Brian Brennan, Whole Loan Trading, Saluda Grade
Saluda Grade’s Brennan highlighted Figure’s deal this year that was rated by two rating agencies. He said that as a result of that transaction, they have seen more interest from a broader investment base. The company went from a small pool of investors “to being asked to get on 40 to 50 calls and starting to explain how this product works and how the securitizations work.”
Recent ratings downgrades for the U.S. and banks, along with deflation in China, haven’t significantly impacted junior-lien transactions, which have held up well.
One new product, a home-equity line of credit that is tied to a credit card, is struggling to find capital markets support.

Valerie Kay, Head of Capital markets, Aven
Valerie Kay is the head of capital markets at Aven Financial, which offers a HELOC credit card. In the online event, she said that financing for the product is challenging and difficult due to the cash flow complexities associated with the draws.
However, Aven has recently partnered with a financial institution to offer the HELOC-linked credit card.
Outlook
Looking ahead, Schiano said, “The key to this market [will be whether we can] develop [a stable] capital market and serve the customers.”

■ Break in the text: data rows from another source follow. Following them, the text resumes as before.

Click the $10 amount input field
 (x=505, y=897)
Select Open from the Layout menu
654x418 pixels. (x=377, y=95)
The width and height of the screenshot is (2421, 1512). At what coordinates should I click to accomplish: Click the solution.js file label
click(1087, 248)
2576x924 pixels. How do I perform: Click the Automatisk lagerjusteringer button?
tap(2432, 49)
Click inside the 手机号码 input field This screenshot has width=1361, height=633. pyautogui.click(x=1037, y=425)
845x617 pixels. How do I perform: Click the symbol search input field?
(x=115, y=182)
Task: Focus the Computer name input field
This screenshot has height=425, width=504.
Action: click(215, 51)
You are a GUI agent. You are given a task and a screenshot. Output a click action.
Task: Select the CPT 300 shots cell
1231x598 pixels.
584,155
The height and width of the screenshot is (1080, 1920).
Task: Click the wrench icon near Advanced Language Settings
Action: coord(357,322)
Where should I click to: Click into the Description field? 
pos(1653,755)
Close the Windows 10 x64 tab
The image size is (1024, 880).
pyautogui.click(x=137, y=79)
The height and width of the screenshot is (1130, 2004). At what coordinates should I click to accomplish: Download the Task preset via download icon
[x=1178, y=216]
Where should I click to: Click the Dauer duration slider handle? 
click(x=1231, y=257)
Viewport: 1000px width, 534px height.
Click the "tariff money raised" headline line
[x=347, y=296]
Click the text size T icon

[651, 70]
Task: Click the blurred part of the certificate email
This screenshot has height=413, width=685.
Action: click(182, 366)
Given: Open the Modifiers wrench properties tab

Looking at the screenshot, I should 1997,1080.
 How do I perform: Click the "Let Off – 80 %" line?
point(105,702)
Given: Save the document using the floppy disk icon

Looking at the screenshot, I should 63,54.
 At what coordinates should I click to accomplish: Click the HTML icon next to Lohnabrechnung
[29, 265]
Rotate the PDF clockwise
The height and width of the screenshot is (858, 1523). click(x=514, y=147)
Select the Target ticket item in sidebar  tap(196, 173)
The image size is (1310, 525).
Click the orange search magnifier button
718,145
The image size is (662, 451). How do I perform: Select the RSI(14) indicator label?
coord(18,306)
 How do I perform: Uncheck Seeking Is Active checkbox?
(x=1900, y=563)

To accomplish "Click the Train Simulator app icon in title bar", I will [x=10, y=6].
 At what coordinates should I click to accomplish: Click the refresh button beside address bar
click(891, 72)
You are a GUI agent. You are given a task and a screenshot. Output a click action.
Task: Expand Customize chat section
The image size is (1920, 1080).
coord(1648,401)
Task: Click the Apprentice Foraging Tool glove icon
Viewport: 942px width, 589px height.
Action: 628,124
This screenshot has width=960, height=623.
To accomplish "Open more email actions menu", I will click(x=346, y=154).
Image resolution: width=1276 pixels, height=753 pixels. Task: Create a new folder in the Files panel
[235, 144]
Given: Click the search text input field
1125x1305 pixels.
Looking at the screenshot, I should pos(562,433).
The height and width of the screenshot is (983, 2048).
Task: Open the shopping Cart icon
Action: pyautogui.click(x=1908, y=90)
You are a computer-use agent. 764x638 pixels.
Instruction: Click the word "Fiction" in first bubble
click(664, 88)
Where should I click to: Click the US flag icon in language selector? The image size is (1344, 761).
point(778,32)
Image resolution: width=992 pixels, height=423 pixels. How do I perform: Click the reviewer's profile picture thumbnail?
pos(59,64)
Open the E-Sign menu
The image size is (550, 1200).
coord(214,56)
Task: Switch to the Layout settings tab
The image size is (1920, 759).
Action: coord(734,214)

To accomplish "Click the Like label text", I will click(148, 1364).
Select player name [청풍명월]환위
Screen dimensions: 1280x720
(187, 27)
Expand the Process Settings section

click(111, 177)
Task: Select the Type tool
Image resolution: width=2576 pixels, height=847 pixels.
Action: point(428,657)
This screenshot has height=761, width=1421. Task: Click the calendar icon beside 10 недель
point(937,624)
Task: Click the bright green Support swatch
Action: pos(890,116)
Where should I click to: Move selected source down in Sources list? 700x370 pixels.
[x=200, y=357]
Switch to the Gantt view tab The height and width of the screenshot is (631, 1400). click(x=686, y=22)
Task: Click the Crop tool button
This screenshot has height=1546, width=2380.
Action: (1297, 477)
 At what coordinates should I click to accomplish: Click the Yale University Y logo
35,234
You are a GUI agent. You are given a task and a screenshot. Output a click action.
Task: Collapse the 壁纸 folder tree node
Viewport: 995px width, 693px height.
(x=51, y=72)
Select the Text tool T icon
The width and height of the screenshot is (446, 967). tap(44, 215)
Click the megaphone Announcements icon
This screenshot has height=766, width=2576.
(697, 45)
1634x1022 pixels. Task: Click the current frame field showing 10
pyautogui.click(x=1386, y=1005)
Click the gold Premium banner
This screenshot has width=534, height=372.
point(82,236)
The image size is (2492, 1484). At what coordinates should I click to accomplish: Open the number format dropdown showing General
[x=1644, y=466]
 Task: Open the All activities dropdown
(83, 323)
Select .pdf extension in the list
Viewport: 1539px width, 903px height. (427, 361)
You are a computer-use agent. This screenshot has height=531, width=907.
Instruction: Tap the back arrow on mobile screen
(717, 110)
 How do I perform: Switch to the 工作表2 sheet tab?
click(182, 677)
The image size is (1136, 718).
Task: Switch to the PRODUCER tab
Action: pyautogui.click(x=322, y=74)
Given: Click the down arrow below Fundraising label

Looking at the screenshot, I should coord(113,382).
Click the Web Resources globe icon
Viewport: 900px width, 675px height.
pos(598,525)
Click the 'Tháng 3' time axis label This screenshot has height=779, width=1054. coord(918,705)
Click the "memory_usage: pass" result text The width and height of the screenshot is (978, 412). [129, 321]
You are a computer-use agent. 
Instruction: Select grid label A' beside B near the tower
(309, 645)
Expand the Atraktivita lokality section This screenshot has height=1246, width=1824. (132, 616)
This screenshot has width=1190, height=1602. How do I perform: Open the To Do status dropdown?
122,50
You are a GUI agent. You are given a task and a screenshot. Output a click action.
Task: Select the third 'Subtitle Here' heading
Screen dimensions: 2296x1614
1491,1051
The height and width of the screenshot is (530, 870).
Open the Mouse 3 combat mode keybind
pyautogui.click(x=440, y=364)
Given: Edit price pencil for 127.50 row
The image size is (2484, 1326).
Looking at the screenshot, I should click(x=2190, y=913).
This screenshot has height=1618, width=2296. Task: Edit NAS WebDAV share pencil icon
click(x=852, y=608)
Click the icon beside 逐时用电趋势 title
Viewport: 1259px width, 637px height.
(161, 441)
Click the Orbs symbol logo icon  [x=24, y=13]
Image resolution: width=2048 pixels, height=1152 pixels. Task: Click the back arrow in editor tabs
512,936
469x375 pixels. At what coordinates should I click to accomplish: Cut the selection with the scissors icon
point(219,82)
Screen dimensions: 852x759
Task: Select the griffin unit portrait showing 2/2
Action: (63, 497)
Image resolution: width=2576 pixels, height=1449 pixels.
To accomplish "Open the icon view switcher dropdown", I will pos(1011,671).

Fitch’s O’Loughlin expects an increase in traditional home-equity transactions going forward.
“HELOCs/CES (closed-end seconds) have been hot topics with originators, everyone is focused on originating these loans and there is a customer base as borrowers look to tap the equity in their home to pay off other debt (student loans) or just take their money out prior to home prices being impacted by the upcoming recession expected in 2024.” O’Loughlin wrote. “Investors like these loans for the yield, so there is demand to securitize and incentive for the banks to securitize them especially since banks will not be able to hold as much on their books if the new BASEL rules come into play.”
Figure’s Li expressed optimism about the sector.
“We’re pretty bullish in general that, as folks understand this asset class further, and our securitization and other securitization programs further, there is some insulation, I’d say, to kind of the broader noise around geo and macro risks,” he said.
Brennan said that investor reception has been good, and he expects that to continue. From an investor standpoint, he sees this product becoming increasingly commoditized.
KBRA’s Kahan expects growth in the number and volume of second-lien securitizations over the next year.
“The level of untapped home equity provides a base for borrower demand and the successful, if limited, issuance to date suggests that securitization as one financing source is viable, at least currently,” Kahan said in the statement. “That can be a signal to originators, and loan aggregators, to pursue greater issuance volume.”